Il plia une feuille de papier, contenant l’antique méthode de séchage de lavande récoltée. A défaut, de sachets préfaits, il avait du supplier un vieux fleuriste de l’aider. En contre partie il avait acheté la moitié de son stock de lavande. Ce n’était pas celle d’une grand-mère récoltée dans un champ à coté d’une maison familiale, mais elles avaient les senteurs fraîches et enivrantes de ses étés Italiens. Il prit trois brindilles et les déposa à l’intérieur de son présent. Frank ferma le boitier, sans un mot, sans une carte. Il empoigna sa lampe torche et partit à l’aventure dans un couloir complètement noir.
« La chambre de Violine est la dernière, celle à coté de la salle de bain. » Raisonna-t-il, malgré le stresse qui montait en lui.
Il n’y avait rien d’effrayant ou de paranormal à traverser ce couloir. Il le savait pour l’avoir longer, maintes fois de jour. C’était juste que l’obscurité, avait un pouvoir supérieur sur lui. Une emprise, à laquelle il ne pouvait échapper. Un peu comme une créature des ténèbres, dont les ongles étaient des tranchoirs en acier. Cette image lui déroba un sourire.
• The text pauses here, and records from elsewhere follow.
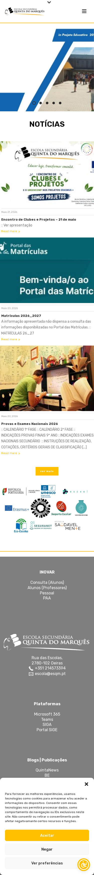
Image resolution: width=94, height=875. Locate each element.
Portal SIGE (47, 729)
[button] (86, 784)
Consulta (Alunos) (47, 582)
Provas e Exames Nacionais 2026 (29, 424)
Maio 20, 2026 (9, 308)
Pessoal (47, 593)
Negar (47, 849)
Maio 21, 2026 (9, 212)
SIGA (47, 724)
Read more (10, 231)
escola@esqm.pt (50, 673)
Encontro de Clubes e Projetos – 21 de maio (38, 219)
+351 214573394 (50, 668)
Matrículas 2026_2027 (21, 316)
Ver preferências (47, 863)
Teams (47, 719)
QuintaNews (47, 770)
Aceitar (47, 835)
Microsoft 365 (47, 714)
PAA (47, 598)
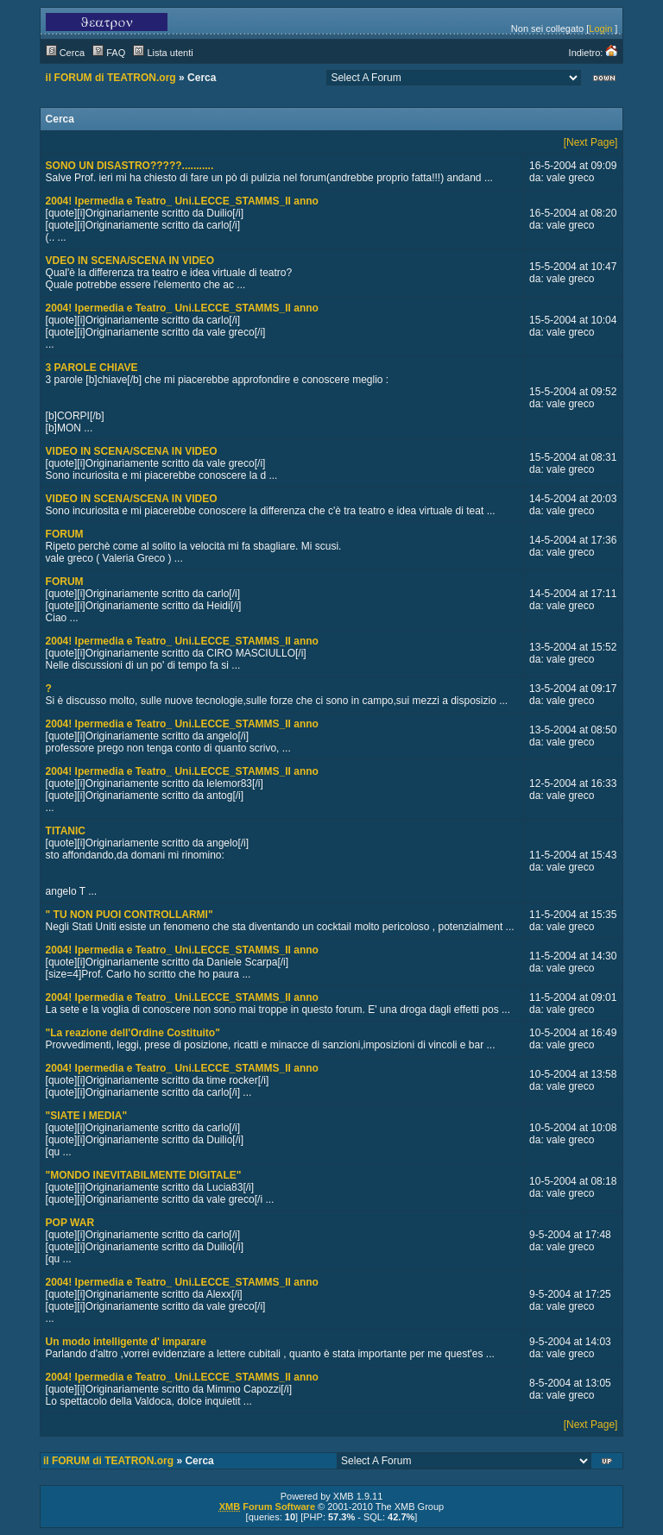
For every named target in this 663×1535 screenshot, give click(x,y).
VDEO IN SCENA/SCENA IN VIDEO (130, 261)
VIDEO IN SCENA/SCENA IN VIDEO (132, 451)
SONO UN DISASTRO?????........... (130, 166)
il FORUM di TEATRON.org (111, 78)
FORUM (65, 534)
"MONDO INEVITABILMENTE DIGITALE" (144, 1175)
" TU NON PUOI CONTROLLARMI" (129, 915)
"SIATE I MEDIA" (87, 1116)
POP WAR (70, 1223)
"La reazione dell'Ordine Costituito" (133, 1033)
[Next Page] (591, 142)
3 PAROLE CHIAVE (92, 368)
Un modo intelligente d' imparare (126, 1342)
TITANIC (65, 831)
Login (600, 28)
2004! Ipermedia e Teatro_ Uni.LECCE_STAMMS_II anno (182, 201)
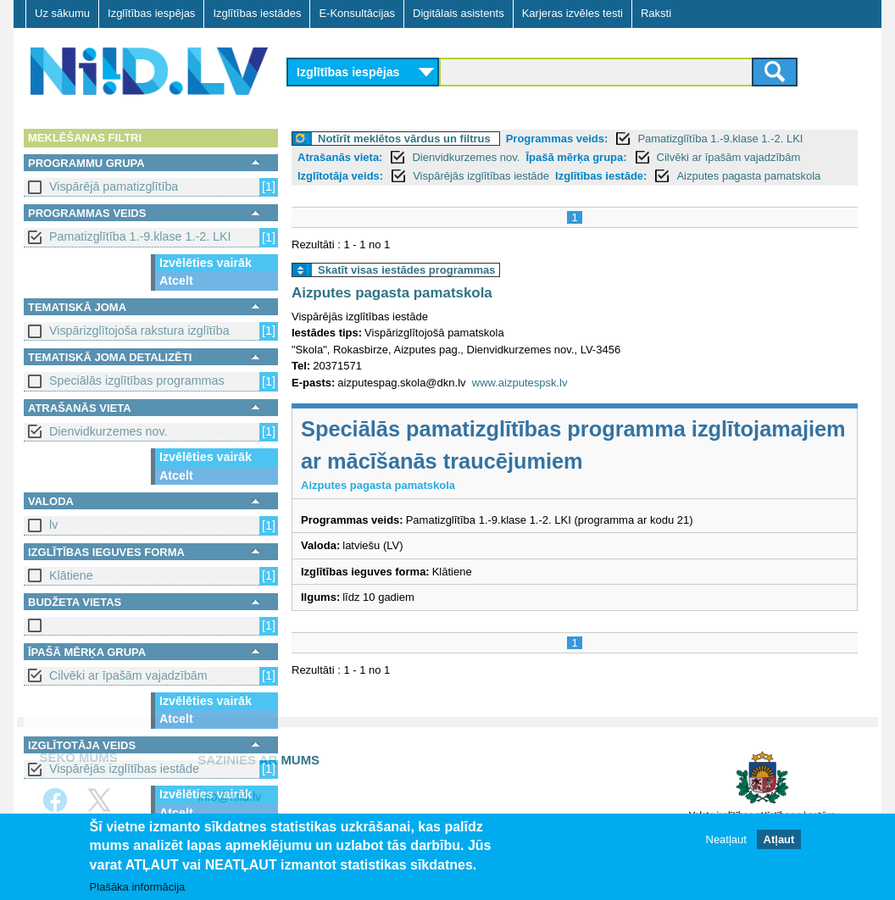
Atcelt (176, 280)
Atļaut (779, 841)
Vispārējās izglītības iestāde (124, 768)
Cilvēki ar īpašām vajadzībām (128, 675)
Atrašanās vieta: (339, 157)
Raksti (656, 13)
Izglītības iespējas (151, 13)
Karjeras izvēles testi (572, 13)
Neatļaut (726, 841)
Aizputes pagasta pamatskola (748, 175)
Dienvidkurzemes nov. (108, 431)
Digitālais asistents (458, 13)
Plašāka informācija (138, 887)
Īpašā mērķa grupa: (575, 157)
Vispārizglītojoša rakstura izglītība (139, 330)
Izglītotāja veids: (340, 175)
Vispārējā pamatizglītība (113, 186)
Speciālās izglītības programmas (137, 380)
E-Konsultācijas (357, 13)
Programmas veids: (557, 138)
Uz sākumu (62, 13)
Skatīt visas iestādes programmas (407, 270)
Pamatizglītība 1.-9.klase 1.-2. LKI (140, 236)
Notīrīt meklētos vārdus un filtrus (404, 138)
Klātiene (71, 575)
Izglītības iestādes (257, 13)
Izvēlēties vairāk (205, 262)
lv (53, 524)
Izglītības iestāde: (601, 175)
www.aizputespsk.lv (520, 382)
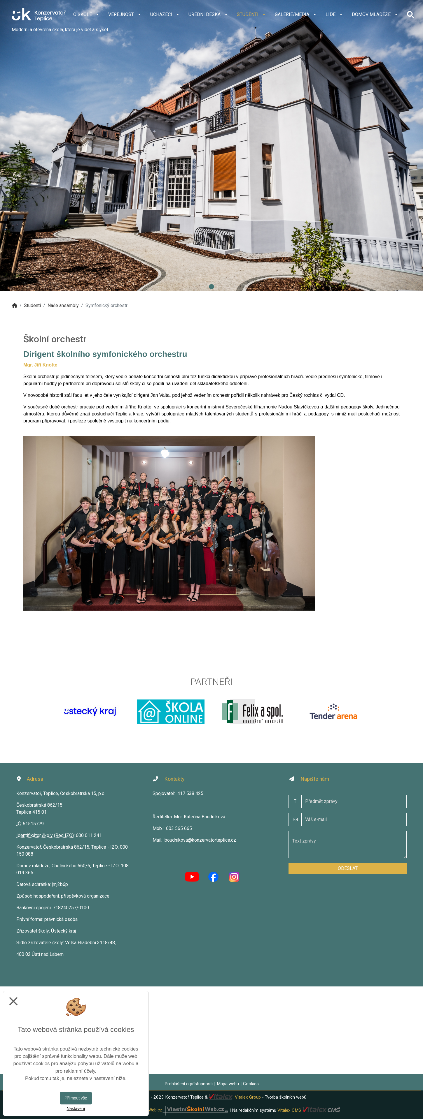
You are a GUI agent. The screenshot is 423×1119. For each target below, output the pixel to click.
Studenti (32, 305)
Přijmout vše (75, 1098)
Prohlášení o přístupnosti (189, 1083)
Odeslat (348, 868)
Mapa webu (228, 1083)
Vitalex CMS (289, 1110)
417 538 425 (190, 793)
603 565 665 (179, 828)
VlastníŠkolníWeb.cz (176, 1110)
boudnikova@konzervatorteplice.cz (200, 840)
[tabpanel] (211, 145)
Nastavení (76, 1108)
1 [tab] (211, 287)
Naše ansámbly (63, 305)
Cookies (251, 1083)
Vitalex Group (248, 1097)
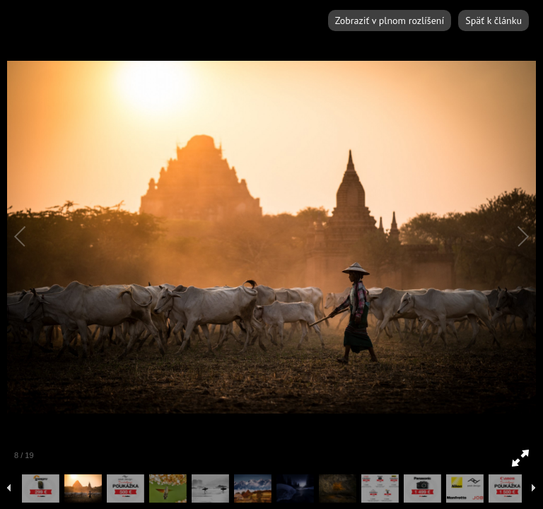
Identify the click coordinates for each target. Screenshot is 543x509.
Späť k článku (493, 20)
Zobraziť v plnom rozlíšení (389, 20)
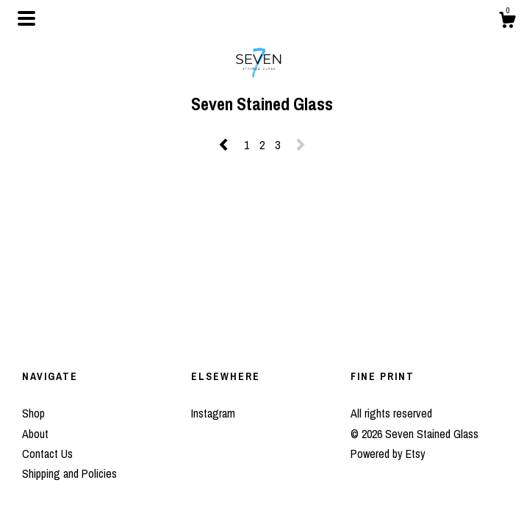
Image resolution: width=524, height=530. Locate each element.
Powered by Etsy (388, 453)
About (35, 434)
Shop (33, 413)
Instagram (213, 413)
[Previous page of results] (225, 145)
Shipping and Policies (69, 473)
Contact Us (47, 453)
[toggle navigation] (26, 18)
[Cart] (507, 22)
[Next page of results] (300, 145)
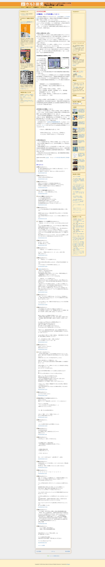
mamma (39, 269)
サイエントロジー (78, 184)
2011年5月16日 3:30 (42, 172)
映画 (76, 238)
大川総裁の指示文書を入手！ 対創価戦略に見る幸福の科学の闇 (81, 155)
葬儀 (82, 245)
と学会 (58, 16)
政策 (83, 225)
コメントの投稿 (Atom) (54, 555)
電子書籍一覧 (36, 7)
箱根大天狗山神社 (78, 199)
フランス (76, 254)
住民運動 (80, 233)
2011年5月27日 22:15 (42, 467)
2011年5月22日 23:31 (42, 349)
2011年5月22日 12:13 (42, 255)
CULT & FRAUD (28, 98)
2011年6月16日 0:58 (42, 523)
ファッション (76, 240)
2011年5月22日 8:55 (42, 245)
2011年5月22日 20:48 (42, 304)
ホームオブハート (76, 202)
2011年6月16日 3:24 (42, 542)
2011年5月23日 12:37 (42, 389)
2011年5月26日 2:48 (42, 434)
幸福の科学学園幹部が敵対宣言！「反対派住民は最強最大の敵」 (81, 117)
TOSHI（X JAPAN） (76, 249)
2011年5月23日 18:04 (42, 395)
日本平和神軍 (80, 197)
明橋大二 (77, 248)
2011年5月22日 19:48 (42, 292)
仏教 (78, 246)
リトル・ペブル (78, 210)
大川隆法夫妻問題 (79, 76)
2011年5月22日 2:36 (42, 237)
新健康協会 (75, 188)
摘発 (79, 223)
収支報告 (50, 7)
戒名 (80, 245)
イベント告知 (81, 221)
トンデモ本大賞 (56, 157)
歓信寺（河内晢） (78, 178)
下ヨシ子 (81, 248)
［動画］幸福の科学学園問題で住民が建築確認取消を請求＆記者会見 (81, 136)
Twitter (24, 96)
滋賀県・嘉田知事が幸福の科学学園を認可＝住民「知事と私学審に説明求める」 (81, 130)
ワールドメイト (78, 212)
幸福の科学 (62, 157)
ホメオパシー (75, 232)
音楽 (78, 239)
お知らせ (79, 219)
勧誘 (77, 233)
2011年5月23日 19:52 (42, 425)
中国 (80, 253)
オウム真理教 (77, 176)
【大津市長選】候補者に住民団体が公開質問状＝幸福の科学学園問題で (81, 111)
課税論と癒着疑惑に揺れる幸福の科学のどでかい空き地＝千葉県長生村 (81, 148)
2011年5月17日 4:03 (42, 204)
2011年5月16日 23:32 (42, 193)
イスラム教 (75, 247)
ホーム (22, 7)
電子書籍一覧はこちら (24, 88)
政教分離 (80, 225)
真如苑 (75, 189)
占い (78, 241)
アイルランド (78, 250)
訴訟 (81, 223)
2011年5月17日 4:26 (42, 218)
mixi (75, 237)
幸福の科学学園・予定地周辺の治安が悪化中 (81, 141)
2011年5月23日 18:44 (42, 417)
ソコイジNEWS (75, 87)
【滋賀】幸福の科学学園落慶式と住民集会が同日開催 (81, 122)
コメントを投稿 (41, 545)
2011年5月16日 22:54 (42, 187)
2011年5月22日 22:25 (42, 342)
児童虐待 (77, 230)
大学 (81, 229)
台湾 (74, 253)
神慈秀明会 (79, 188)
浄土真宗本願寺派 (80, 187)
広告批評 (79, 238)
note (25, 95)
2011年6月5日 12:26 (42, 473)
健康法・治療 (80, 231)
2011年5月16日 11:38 (42, 179)
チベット (77, 253)
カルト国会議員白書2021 (24, 70)
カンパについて (43, 7)
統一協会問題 (78, 75)
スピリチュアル (78, 242)
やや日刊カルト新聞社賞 (77, 220)
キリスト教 (82, 246)
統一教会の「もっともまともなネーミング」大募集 (78, 72)
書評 (76, 239)
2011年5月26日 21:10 (42, 458)
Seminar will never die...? (28, 100)
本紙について (28, 7)
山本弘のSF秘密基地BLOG (53, 122)
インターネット (79, 237)
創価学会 (79, 189)
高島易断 (76, 191)
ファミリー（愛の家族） (79, 201)
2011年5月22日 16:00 (42, 266)
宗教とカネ (76, 245)
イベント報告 (75, 222)
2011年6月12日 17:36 (42, 507)
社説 (82, 219)
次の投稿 (38, 551)
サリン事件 (76, 224)
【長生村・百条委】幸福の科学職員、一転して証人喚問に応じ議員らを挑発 (81, 168)
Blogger (68, 564)
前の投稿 (67, 551)
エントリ (44, 125)
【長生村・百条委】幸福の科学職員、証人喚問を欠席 (81, 161)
Pourquoi lui donnait-il le visage de Violine Blake ?
Sa main droite bien serrée sur le manche de la lampe, guidaient ses pas lents. La boite sous son autre bras, était un fardeau, bien que son poids ne soit pas colossal. Frank avait assez de mal à déplacer son propre corps alors …
Il continua vaillamment de marcher jusqu’à heurter la surface d’une porte. Un cri de douleur lui échappa. Merde ! Les autres dormaient, et il ne fallait absolument pas que Lili le prenne en flagrant délit. Le chanteur se maudit, en frottant le bout de son nez avec sa paume. Cette fois encore, il ne s’était pas raté. Il couina, encore avant de se pencher, de déposer la boite devant la porte en question.
« Bouh … Mission, presque réussie. » Se félicita-t-il.
Encore, fallait-il retourner dans sa chambre sans se casser la figure. Frank marqua une légère pause, afin de reposer ses bras. Après quelques minutes, il prit son courage à deux mains, et pointa sa torche en face de lui. Sa vision demeurait trouble, et ses jambes étaient parcourues de spasmes dont il ne connaissait même pas l’origine. Son ventre se tordit de douleur, et il eut une soudaine envie de courir chercher sa boite. Il plissa les yeux. Les dés étaient lancés, ce serait ridicule de revenir en arrière. Ce qui était encore plus ridicule, aussi, s’était de se prendre la porte de sa propre chambre. Super ! Il laissa tomber sa lampe torche sur le sol, et plaqua sa main contre son front.
« Merda ! » Râla-t-il dans un souffle. « Le photoshoot de demain ! »
Violine allait encore râler, en le voyant arriver avec un œil au beurre noir. Surtout, que Frank s’était trompé de porte. La boite devant la porte de la salle de bain, avait une chance sur 4 d’être découverte par Lili. La cécité nocturne n’était pas une simple maladie. C’était bien plus que ça. C’était une tare.